Time for a Poor Wingnuts' Campaign! Back at National Review Charles C.W. Cooke says
Of course Jonathan Chait is turning against political correctness and campus self-indulgence. Of course Vox’s editor, Ezra Klein, is now peddling lefty academics who are willing to stand up to the mob. Of course the good denizens of Jezebel are beginning to wonder aloud whether a feminism that eats the likes of Laura Kipnis is useful. If neo-McCarthyism “becomes a salient part of liberal politics,” Schlosser writes in his conclusion, then “liberals are going to suffer tremendous electoral defeat.” The American Left has started to rebel at the exact moment that its own interests are being hurt? Naturally. This isn’t about standards; it’s about power.
Cooke's essay is called "Is the Tide Turning against PC?" but it's not clear that he wants it turned if it means linking arms with those people. So I guess PC must not be such a big deal after all.

Sympathetic as I am toward Kipnis, I never thought so myself -- if some dumbasses want to play thought policeman in select programs at elite colleges, I figure, let them waste their parents' money and God help them when they graduate. And let those other dumbasses turn their tattered propaganda equity now this way, now that, trying to catch the wind. (Good luck explaining the menace of "social justice warriors" to downsized factory workers!) We who have free souls, it touches us not.

UPDATE. Comments are all glorious, but special thanks to commenter atheist for invoking La Rochefoucauld: "Our hatred of favorites is but a love of favor, and our scorn of those who enjoy it is only a balm to our vexation at being deprived thereof." Conservatives had their way exclusively for several centuries before the Enlightenment, and have been sore ever since they lost the franchise.

UPDATE 2. What causes political correctness on campus?
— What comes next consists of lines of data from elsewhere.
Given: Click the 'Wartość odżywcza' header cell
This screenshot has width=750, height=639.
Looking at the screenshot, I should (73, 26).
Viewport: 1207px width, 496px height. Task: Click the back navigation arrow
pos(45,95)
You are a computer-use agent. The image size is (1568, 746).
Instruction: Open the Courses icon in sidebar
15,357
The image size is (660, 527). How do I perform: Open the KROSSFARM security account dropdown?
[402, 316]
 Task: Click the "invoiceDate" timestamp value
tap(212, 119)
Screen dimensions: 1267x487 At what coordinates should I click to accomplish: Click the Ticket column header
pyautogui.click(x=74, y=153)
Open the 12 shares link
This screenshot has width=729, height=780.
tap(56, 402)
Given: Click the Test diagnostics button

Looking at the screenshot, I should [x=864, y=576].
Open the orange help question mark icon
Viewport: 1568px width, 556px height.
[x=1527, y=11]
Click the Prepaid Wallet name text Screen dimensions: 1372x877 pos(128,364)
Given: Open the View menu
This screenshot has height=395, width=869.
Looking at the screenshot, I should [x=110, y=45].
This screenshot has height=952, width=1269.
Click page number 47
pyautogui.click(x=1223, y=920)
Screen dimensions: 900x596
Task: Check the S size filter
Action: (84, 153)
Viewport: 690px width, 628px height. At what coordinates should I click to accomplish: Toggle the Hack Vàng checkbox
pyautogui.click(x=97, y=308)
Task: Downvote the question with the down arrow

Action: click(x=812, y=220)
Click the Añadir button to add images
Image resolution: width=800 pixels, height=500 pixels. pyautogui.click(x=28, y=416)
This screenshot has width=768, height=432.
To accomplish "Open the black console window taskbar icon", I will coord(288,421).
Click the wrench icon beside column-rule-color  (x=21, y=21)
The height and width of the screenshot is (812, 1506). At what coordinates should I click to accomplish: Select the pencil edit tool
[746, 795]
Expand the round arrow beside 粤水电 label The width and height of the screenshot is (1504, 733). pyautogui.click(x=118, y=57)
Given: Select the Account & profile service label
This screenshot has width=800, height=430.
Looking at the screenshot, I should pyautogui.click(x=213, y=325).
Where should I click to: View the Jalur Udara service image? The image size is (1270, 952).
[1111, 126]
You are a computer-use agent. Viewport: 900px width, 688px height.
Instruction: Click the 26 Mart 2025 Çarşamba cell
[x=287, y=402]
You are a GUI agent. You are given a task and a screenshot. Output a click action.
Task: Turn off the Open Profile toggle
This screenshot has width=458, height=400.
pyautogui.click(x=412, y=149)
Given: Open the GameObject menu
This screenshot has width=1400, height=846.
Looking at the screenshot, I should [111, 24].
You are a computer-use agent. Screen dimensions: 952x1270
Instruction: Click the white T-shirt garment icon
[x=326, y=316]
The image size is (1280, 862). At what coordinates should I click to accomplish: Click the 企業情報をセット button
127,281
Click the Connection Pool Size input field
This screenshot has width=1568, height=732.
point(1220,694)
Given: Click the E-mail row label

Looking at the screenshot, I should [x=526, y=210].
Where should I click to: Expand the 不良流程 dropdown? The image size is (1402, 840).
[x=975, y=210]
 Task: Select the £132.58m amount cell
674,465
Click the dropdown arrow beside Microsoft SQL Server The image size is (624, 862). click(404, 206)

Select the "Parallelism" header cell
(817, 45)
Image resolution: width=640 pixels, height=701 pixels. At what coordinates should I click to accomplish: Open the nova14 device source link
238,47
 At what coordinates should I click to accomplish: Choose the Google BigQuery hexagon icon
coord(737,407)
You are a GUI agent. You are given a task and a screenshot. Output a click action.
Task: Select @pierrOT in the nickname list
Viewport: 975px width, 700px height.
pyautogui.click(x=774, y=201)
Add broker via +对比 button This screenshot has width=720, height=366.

Joseph Bottum at the Weekly Standard:
It’s possible to ascribe the situation to the presidential elections of 2008 and 2012.
Ain't even kidding.
The guidelines for Title IX issued by the Obama administration have shifted power to the outraged, and everyone seems to know it.
Everybody Joseph Bottum talks to at the Club, anyway. But wait, Bottum allows that the roots of PC do go deeper:
The reaction to Bill Clinton’s sex scandals, leading to his impeachment in 1998, may have been the first hint of a new choosing of sides, followed by an abiding anger over the outcome of Bush v. Gore in 2000. But the fate of the Democrats is not quite the same thing as the fate of radicalism, and to find the real springs of what is now washing over the nation’s schools, you have to go back, I think, to the fall of the Iron Curtain, 26 years ago.
Everything Democrat causes everything bad, and the same goes for the Soviet Union! In fact the title of Bottum's column is "I Still Blame the Communists." I expect if you swapped out "political correctness" for "riots in Baltimore," "Ebola," "potrzebie," etc., it wouldn't have to be changed much. Sometimes I think they work from Mad Libs.